> Work required
Please repeat, exactly and without pictures, the lines of the entries below that run from the one containing "Deep Research (94, 195)" through the one containing "Český statistický úřad (323, 170)".

> Provided records

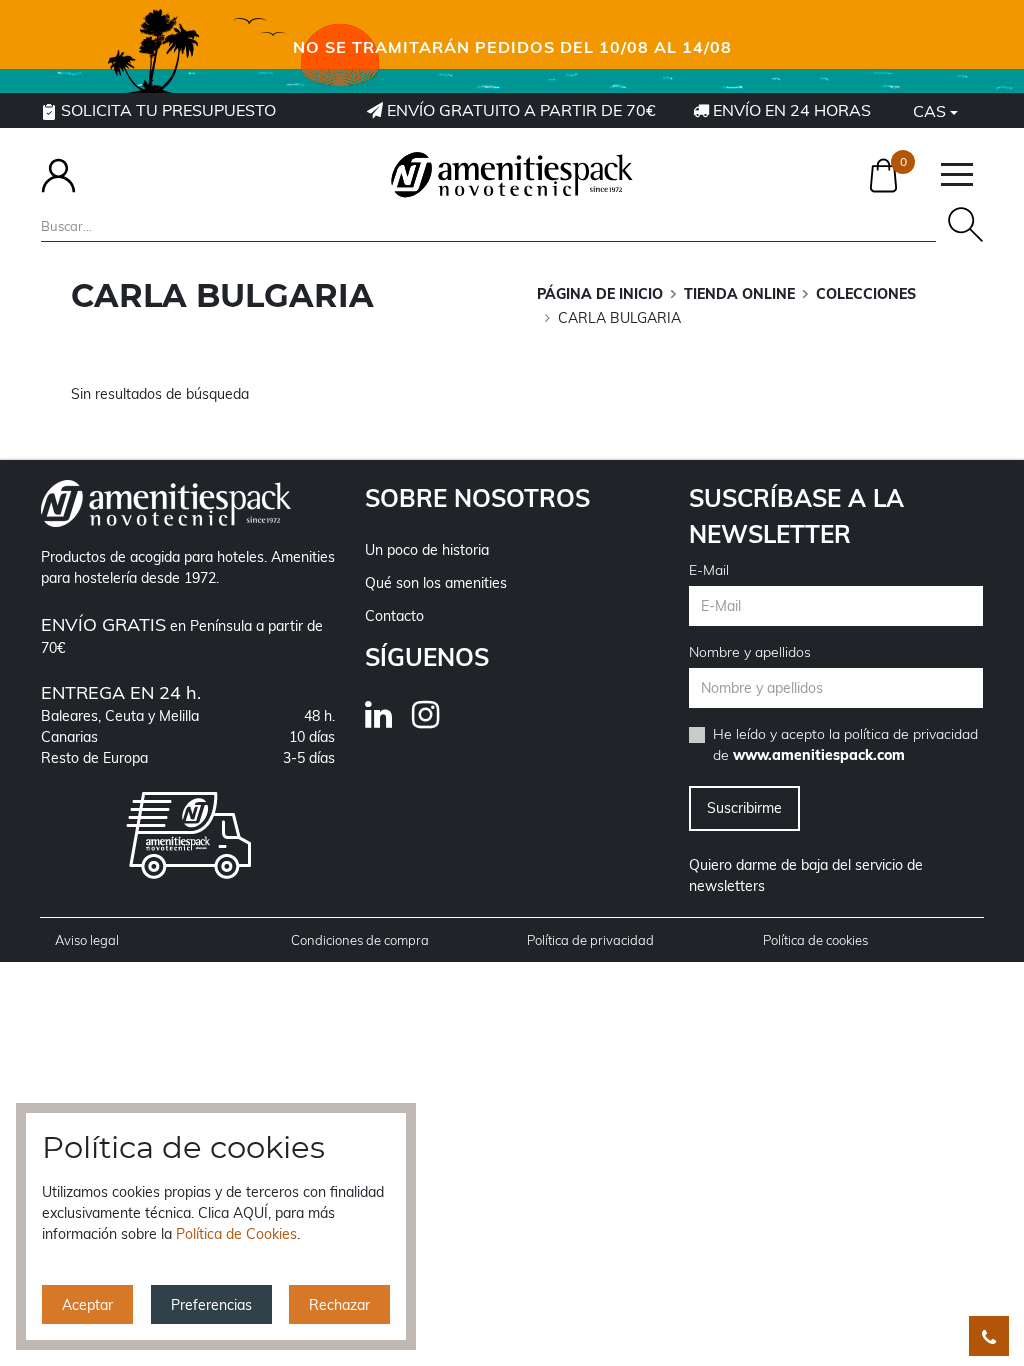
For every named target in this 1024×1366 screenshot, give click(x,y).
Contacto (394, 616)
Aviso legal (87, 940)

* * *

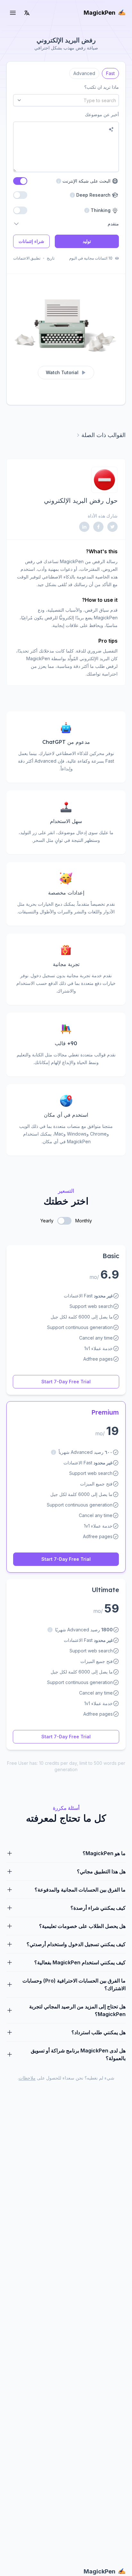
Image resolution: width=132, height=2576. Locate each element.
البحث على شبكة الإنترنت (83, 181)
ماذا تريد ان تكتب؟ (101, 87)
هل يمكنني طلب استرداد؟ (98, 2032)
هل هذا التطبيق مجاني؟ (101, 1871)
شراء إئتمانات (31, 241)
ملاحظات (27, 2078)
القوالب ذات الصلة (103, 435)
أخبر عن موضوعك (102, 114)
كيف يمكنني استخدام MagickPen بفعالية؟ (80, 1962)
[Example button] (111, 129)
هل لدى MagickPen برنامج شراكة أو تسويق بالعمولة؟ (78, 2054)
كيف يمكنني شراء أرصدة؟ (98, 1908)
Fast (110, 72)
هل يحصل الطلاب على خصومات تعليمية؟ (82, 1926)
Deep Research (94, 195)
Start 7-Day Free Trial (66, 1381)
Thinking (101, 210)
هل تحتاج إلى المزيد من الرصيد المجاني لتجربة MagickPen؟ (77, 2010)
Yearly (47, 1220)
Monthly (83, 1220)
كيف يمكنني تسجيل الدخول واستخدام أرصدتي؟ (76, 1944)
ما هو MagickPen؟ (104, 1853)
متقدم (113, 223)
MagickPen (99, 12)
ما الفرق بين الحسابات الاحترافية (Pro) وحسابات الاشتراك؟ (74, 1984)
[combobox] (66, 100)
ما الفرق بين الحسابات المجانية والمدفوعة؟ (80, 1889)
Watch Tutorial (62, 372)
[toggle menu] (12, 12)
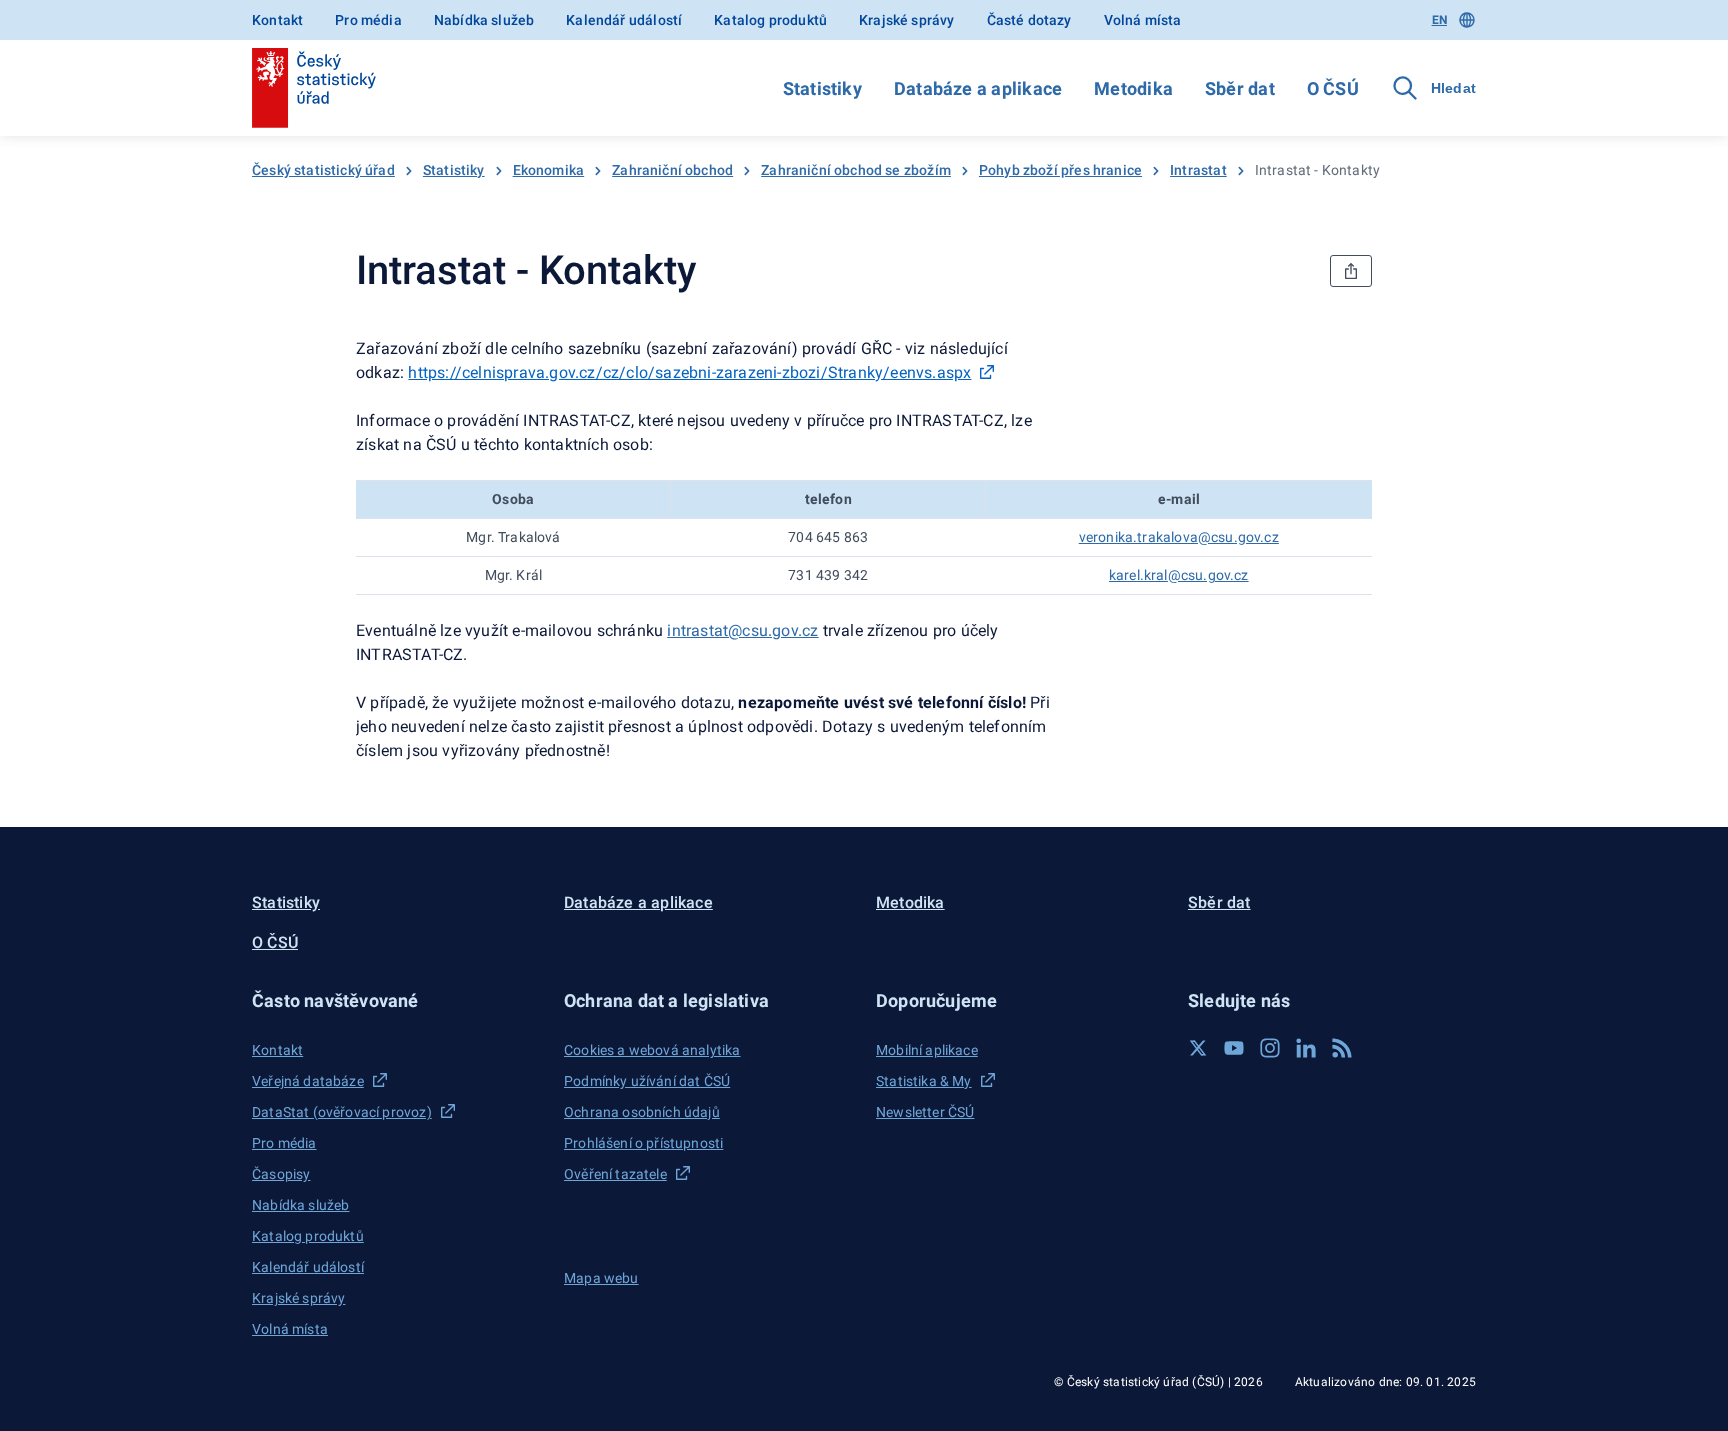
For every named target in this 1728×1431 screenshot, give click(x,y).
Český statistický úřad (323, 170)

> Task result
Deep Research (94, 195)
Start 7-Day Free Trial (66, 1381)
Thinking (101, 210)
هل تحتاج إلى المزيد من الرصيد المجاني لتجربة MagickPen؟ (77, 2010)
Yearly (47, 1220)
Monthly (83, 1220)
كيف يمكنني تسجيل الدخول واستخدام أرصدتي؟ (76, 1944)
ما هو MagickPen؟ (104, 1853)
متقدم (113, 223)
MagickPen (99, 12)
ما الفرق بين الحسابات الاحترافية (Pro) وحسابات الاشتراك؟ (74, 1984)
[combobox] (66, 100)
ما الفرق بين الحسابات المجانية والمدفوعة؟ (80, 1889)
Watch Tutorial (62, 372)
[toggle menu] (12, 12)
For every named target in this 1728×1431 screenshot, give click(x,y).
Český statistický úřad (323, 170)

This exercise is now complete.